A=U \Lambda U^* = \sum_{i=1}^{d} \lambda_i U_i U_i^T,

where $\lambda_i$ are the eigenvalues of $A$ and $U_i$ the orthonormal vectors from the diagonalization. We can express $x$ as a sum of the eigenvectors of $A$, that is, $x = \sum_{i=1}^{d} \alpha_i v_i$. This allows us to rewrite the quotient,

\begin{split}
x^Tx
& = \Big( \sum_{i=1}^{d} \alpha_i v_i \Big)^{T} \Big( \sum_{i=1}^{d} \alpha_i v_i \Big) \\
& = \{ \textrm{orthogonality + unit length} \} = \sum_{i=1}^{d} \alpha_i^2
\end{split}

\begin{split}
x^T A x
& = \Big( \sum_{i=1}^{d} \alpha_i v_i \Big)^{T} \Big( \sum_{i=1}^{d} \alpha_i A v_i \Big)
= \Big( \sum_{i=1}^{d} \alpha_i v_i \Big)^{T} \Big( \sum_{i=1}^{d} \alpha_i \lambda_i v_i \Big) \\
& = \{ \textrm{orthogonality + unit length} \} = \sum_{i=1}^{d} \alpha_i^2 \lambda_i
\end{split}

If we want to maximize the quotient we can now write the Rayleigh quotient as

\arg \max_{x} R(x) = \frac{x^T A x}{x^Tx} = \frac{ \sum_{i=1}^{d} \alpha_i^2 \lambda_i}{\sum_{i=1}^{d} \alpha_i^2}.

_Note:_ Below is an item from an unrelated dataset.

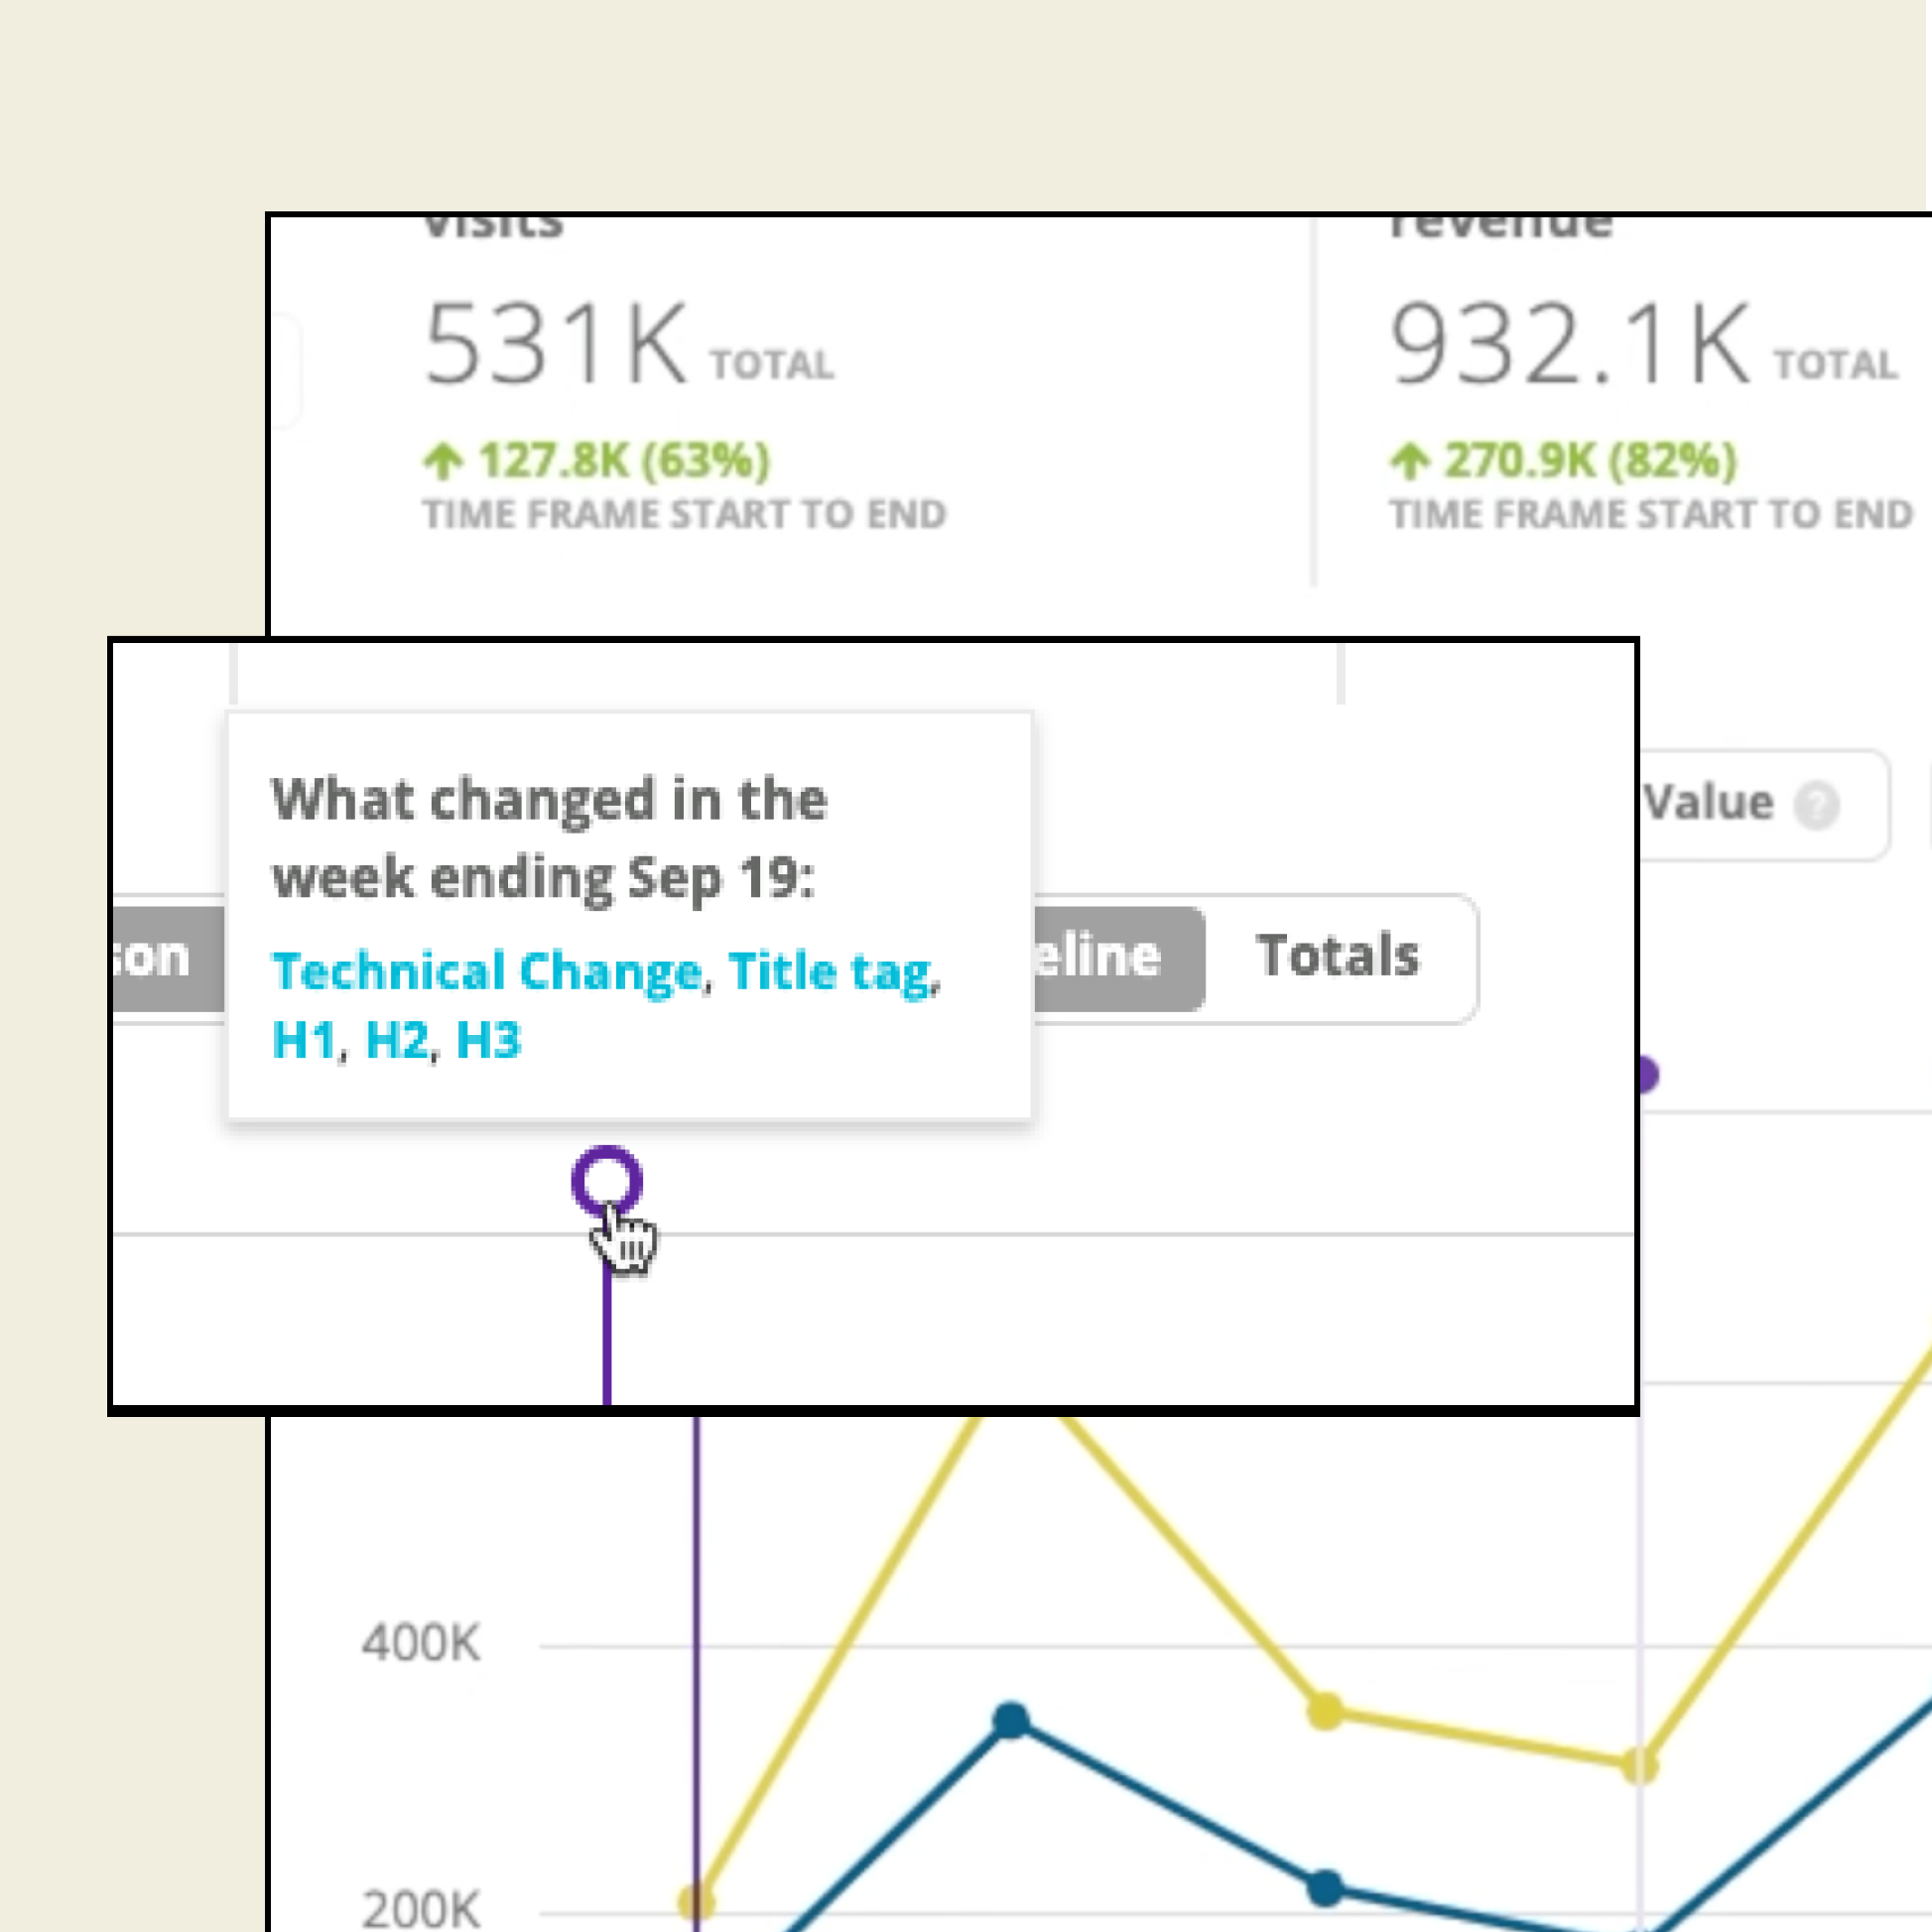Click blue data point at the line's peak
Viewport: 1932px width, 1932px height.
click(1011, 1720)
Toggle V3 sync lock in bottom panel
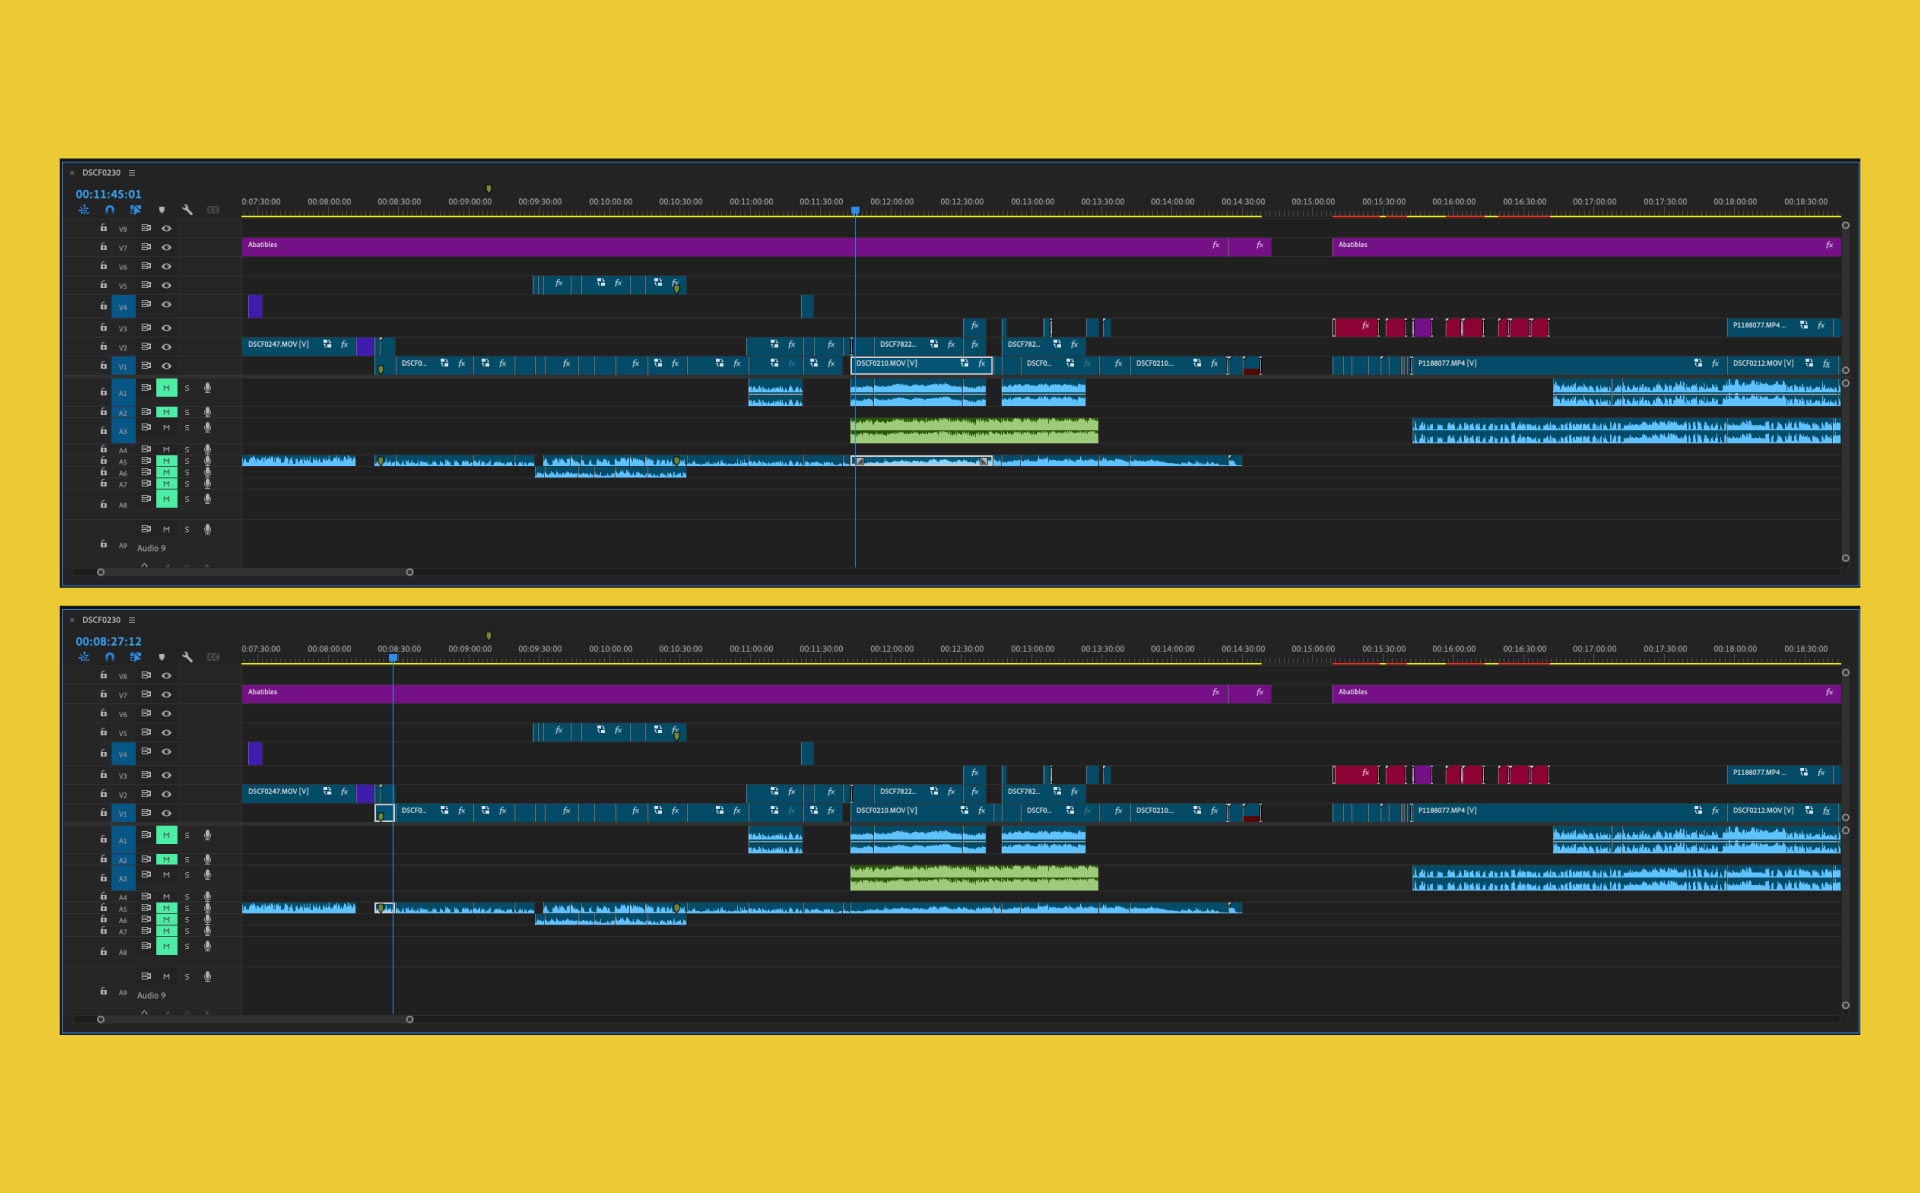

We can see from the expression that the length of $x$ does not matter. The maximization is in the direction of $x$ and not in the length of $x$, that is, if some $x$ maximizes the quotient then so does any multiple of it, $k \cdot x, \; k \neq 0$. This means that we can constrain $x$ such that, $\sum_{i=1}^{d} \alpha_i^2=1$, which means that we can reduce the problem to maximizing $x^T A x$.

The same thing can be shown for the generalized Rayleigh quotient,

\arg \max_{x} R(x) = \frac{x^T A x}{x^T B x}

by proceeding in the same manner.